_YANG HARUS DIKERJAKAN:_ Teruskan tulisan tentang Dewan Perwakilan Daerah (DPD) yang terdapat di bawah. Mulailah tepat setelah kalimat terakhir tulisan itu.

_TEKS BACAAN:_
┌──
DPD: Instrumen Demokrasi Indonesia Baru

SISTEM ketatanegaraan Indonesia mengalami perubahan dengan dibentuknya institusi baru dalam struktur politik Indonesia yaitu Dewan Perwakilan Daerah (DPD). Perubahan ini merupakan konsekuensi dari proses reformasi politik di Indonesia yang kemudian diwujudkan dalam perubahan UUD 1945 (konstitusi) pada Bab VII A Amandemen III UUD 1945. Dengan adanya amandemen konstitusi ini maka keanggotaan MPR kini terdiri dari DPR sebagai wakil partai politik dan DPD sebagai wakil masyarakat lokal (daerah).

Kenapa DPD?
Dalam sistem demokrasi, parlemen adalah lembaga yang mewakili kepentingan rakyat. Parlemen memiliki kewenangan dalam menentukan setiap aturan hukum atau kebijakan pada sebuah negara. Di sejumlah negara yang wilayahnya luas serta memiliki masyarakat yang sangat majemuk, seperti Amerika Serikat, Australia, Cina, Argentina, Brazil, Jepang, dan Filipina, adanya lembaga-lembaga politik yang memperjuangkan kepentingan lokal/daerah adalah suatu prasyarat yang tak terelakkan. Oleh sebab itulah kemudian parlemennya dibagi menjadi 2 bentuk, yaitu di samping representasi kepentingan nasional secara umum melalui partai politik juga ada sebuah institusi yang mewakili aspirasi masyarakat lokal secara langsung. Bentuk parlemen seperti ini populer disebut dengan istilah bikameralisme. Setiap negara yang menganut sistem bikameral tentunya mempunyai karakter dan pendekatan yang berbeda dalam hal rekruitmen keanggotaan, kewenangan, atau hak dan kewajibannya.

Dalam konteks Indonesia saat ini, kehendak untuk memperkuat sistem demokrasi melalui pembentukan lembaga politik dua kamar ini adalah sebuah keniscayaan. Sebagai sebuah bangsa yang majemuk, pluralitas politik dan budaya tentunya perlu mendapat wadah tepat. Di samping aliran politik, konstruksi perpolitikan juga harus mempertimbangkan kenyataan sosiologis-antropologis masyarakat yang hidup berdasarkan pada kebudayaannya (lokalitas) yang beragam. Keberagaman itulah yang semestinya diakomodir sebagai sebuah kekuatan bangsa. Model demokrasi yang hendak dibangun dalam masyarakat yang multietnis-multibudaya seperti di negeri kita ini, pada akhirnya memang harus mencerminkan dua hal di atas, yaitu representasi politik dan representasi kultural.

Dengan dibentuknya DPD, sejalan dengan pemberlakuan kebijakan otonomi daerah, posisi tawar daerah terhadap pemerintah pusat semakin kuat. DPD tidak hanya berfungsi sebagai representasi masyarakat lokal saja tapi juga membawa misi untuk mengapresiasikan kepentingan-kepentingan daerah. Sementara itu, peluang untuk mempererat hubungan pusat dengan daerah, termasuk dalam menjaga integrasi dan keutuhan bangsa dapat terjaga dengan baik.
└──
_DATA TERSEDIA:_
┌──
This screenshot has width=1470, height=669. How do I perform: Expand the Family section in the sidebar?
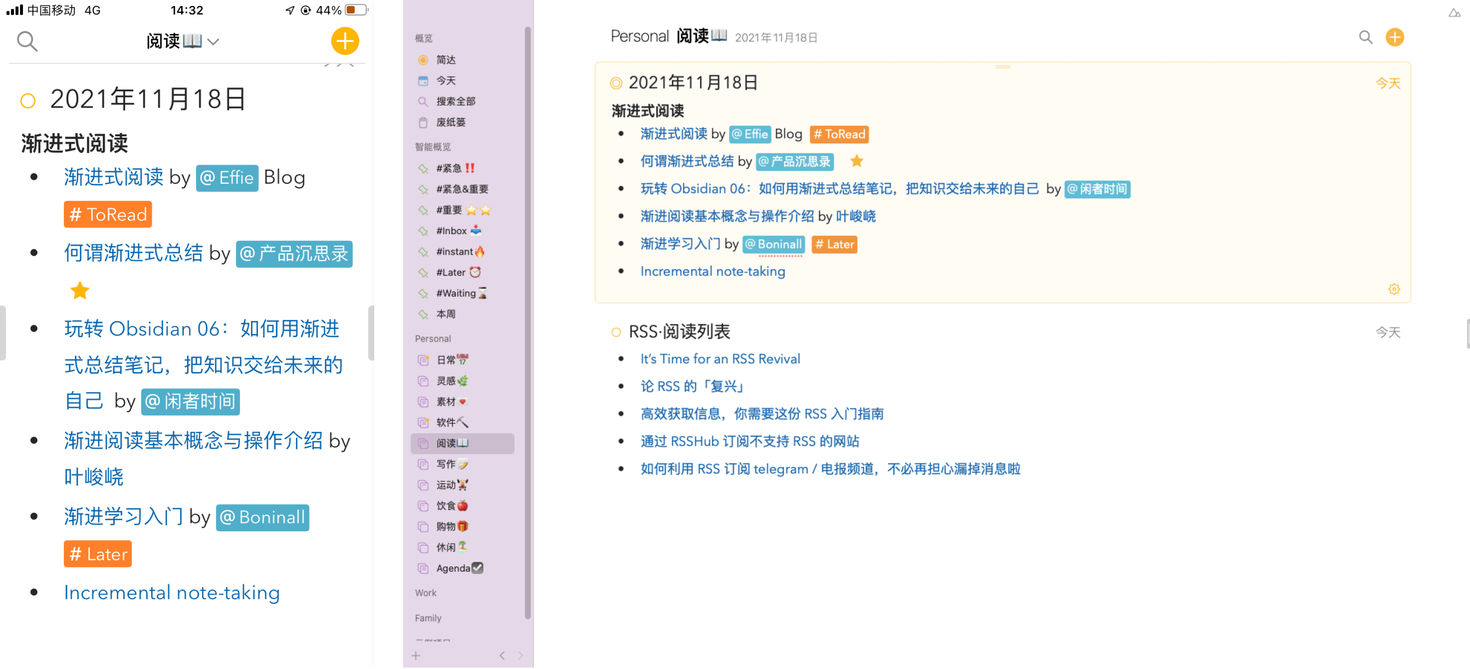428,618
└──
_JAWABAN LATIHAN:_
Kedudukan DPD
Posisi seorang anggota DPD sebenarnya sangatlah kuat. Dalam sistem politik Amerika Serikat wakil negara bagian ini dikenal dengan istilah Senator. Dibandingkan anggota DPR yang umumnya tidak memenuhi Bilangan Pembagi Pemilih (BPP) dalam Pemilu, anggota DPD justru memiliki dukungan yang lebih riil dan legitimatif. Sungguh sangatlah wajar apabila konstituen menaruh harapan besar kepada para anggota DPD. Namun sayangnya, kedudukan institusi DPD dalam struktur politik nasional ternyata masih dibatasi UUD dan UU. DPD kedudukannya masih belum setara dengan DPR. Jika diamati tugas dan kewenangannya, peran para wakil daerah ini tak lebih dari sekedar lembaga pertimbangan saja. Peran DPD yang antara lain menyangkut urusan desentralisasi, keterlibatan dalam pembahasan RUU (khususnya pajak, pendidikan dan agama), APBN dan sebagian fungsi pengawasan lainnnya yang juga selanjutnya melaporkan hasilnya kepada DPR, hanya dijadikan bahan pertimbangan saja untuk ditindaklanjuti.

Dalam pembahasan Rancangan Undang-Undang (RUU), DPD tampak belum memiliki kekuasaan yang berarti. DPD memiliki wewenang memberi masukan, tetapi pengambil keputusan ada di tangan DPR yang anggotanya berasal dari partai politik. Akibatnya, dalam upaya membuat kebijakan yang berskala nasional, anggota DPD harus memiliki kemampuan yang lebih untuk menggunakan pengaruh yang dimilikinya. Wewenang DPD sebagaimana terdapat dalam konstitusi bisa mengakibatkan berlarutnya pembahasan. Di sisi lain, pola
hubungan antara DPD dengan DPR tidak dinyatakan secara eksplisit dalam konstitusi. Anehnya lagi, anggota DPD bisa diberhentikan dari jabatannya yang mana syarat-syaratnya dan tata caranya telah diatur dalam UU (22d ayat 4). Sementara, ketiadaan hak legislasi DPD bisa menyebabkan kepentingan parpol ikut mengatur dan mengintervensi susunan, kedudukan
dan pemberhentian anggota DPD.

Kelemahan hak, fungsi, tugas dan kewenangan tersebut, betul-betul tidak sebanding dengan proses yang harus dilewati oleh para calon ‘senator’ ini. Bandingkan dengan anggota DPR yang—jika dilihat dari UU No.12/2003 tentang Pemilu DPR, DPD, DPRD Provinsi dan DPRD Kabupaten/Kota—memungkinkan adanya kekuasaan DPP untuk menentukan calon jadi legislatif. Untuk menjadi anggota DPD ada beberapa tahap yang harus dilalui oleh seorang calon. Misalnya saja, dukungan suara rakyat yang dibuktikan dengan Kartu Tanda Penduduk (KTP) dan atau yang berkekuatan hukum sama yang besaran dukungannya berkisar antara 1000-5000 penduduk (tergantung pada populasi penduduk per daerah pemilihan).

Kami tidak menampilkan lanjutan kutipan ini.